» DIRECTIONS: Copy each line of the entries that includes the word "field".

» Stored data:

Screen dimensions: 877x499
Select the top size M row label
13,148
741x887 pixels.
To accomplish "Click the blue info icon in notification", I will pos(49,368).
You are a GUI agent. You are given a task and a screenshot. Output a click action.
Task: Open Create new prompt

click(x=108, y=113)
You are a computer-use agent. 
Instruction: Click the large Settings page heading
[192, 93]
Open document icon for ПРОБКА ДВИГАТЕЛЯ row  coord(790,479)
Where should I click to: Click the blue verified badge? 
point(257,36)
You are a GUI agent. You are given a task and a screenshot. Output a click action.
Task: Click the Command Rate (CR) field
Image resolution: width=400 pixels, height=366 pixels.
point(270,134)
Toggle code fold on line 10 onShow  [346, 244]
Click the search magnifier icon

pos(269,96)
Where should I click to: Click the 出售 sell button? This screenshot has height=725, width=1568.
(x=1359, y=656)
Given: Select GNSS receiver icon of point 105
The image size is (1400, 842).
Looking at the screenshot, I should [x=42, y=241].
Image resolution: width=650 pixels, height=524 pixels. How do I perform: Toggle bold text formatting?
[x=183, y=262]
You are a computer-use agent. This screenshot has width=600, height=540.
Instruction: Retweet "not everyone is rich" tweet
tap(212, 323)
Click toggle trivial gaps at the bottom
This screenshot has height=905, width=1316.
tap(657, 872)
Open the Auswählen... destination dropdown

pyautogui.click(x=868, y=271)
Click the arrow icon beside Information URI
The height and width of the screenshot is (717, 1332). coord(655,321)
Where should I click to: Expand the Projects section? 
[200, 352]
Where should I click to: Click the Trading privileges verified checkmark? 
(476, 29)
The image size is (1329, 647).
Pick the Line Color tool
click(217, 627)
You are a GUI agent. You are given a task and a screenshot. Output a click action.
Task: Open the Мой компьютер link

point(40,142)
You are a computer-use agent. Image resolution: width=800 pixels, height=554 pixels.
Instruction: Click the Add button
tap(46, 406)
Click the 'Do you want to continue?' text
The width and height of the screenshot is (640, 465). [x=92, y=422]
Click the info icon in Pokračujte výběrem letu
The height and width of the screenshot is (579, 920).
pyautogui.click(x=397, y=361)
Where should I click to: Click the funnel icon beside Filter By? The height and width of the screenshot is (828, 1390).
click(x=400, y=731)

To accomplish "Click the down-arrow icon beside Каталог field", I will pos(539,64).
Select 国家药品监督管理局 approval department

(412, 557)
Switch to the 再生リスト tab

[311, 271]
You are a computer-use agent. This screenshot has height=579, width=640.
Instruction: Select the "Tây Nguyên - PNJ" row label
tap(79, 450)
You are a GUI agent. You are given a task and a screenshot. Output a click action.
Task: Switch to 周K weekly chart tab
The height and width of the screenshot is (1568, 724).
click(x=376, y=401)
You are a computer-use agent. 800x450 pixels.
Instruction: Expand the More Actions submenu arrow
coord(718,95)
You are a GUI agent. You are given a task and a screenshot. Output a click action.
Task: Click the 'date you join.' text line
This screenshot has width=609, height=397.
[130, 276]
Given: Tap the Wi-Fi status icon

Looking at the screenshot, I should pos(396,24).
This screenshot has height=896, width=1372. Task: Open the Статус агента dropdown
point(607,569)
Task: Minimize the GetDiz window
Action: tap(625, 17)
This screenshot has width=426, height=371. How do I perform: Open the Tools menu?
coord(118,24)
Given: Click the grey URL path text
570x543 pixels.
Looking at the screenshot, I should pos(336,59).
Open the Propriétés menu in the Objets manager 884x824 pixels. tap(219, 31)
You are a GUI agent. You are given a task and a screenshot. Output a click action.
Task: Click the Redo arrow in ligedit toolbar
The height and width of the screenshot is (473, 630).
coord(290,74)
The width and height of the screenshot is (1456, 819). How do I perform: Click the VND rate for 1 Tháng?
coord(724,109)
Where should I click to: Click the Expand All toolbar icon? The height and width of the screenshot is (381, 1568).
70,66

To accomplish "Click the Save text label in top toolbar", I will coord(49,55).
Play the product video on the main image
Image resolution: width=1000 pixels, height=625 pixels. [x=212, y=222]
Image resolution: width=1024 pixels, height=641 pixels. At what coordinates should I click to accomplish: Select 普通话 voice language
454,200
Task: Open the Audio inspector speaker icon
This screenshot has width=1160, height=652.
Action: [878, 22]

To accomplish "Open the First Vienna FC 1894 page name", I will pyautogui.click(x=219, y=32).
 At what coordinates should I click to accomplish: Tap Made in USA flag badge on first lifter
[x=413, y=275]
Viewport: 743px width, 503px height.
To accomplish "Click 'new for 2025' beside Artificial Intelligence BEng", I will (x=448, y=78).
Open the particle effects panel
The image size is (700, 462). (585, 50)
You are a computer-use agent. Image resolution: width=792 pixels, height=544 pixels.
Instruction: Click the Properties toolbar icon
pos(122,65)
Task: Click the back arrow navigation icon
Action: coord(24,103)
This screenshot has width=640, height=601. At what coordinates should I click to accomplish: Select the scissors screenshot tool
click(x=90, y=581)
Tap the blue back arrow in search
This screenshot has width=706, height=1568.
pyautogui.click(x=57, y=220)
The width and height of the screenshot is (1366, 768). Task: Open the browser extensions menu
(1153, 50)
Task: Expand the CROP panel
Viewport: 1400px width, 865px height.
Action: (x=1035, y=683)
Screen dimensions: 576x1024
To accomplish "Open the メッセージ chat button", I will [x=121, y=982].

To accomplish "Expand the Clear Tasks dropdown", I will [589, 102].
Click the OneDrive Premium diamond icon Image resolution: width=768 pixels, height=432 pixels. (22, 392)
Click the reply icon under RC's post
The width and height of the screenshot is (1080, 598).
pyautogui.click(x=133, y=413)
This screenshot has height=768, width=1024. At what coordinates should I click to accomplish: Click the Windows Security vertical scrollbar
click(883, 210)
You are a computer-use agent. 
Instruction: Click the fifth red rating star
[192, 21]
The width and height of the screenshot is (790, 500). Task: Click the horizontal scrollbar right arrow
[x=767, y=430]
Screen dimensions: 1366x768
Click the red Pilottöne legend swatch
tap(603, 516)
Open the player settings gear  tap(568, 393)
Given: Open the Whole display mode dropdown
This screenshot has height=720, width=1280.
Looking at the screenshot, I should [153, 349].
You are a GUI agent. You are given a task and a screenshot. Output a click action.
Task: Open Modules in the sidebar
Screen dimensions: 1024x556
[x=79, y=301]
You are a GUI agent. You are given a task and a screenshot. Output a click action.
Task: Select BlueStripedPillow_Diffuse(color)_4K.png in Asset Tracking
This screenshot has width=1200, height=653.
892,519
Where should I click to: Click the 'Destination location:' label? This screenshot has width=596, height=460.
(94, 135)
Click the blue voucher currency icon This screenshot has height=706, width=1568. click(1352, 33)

» SOLUTION:
Task: Click the Command Rate (CR) field
To accomplish "Click the down-arrow icon beside Каталог field", I will pos(539,64).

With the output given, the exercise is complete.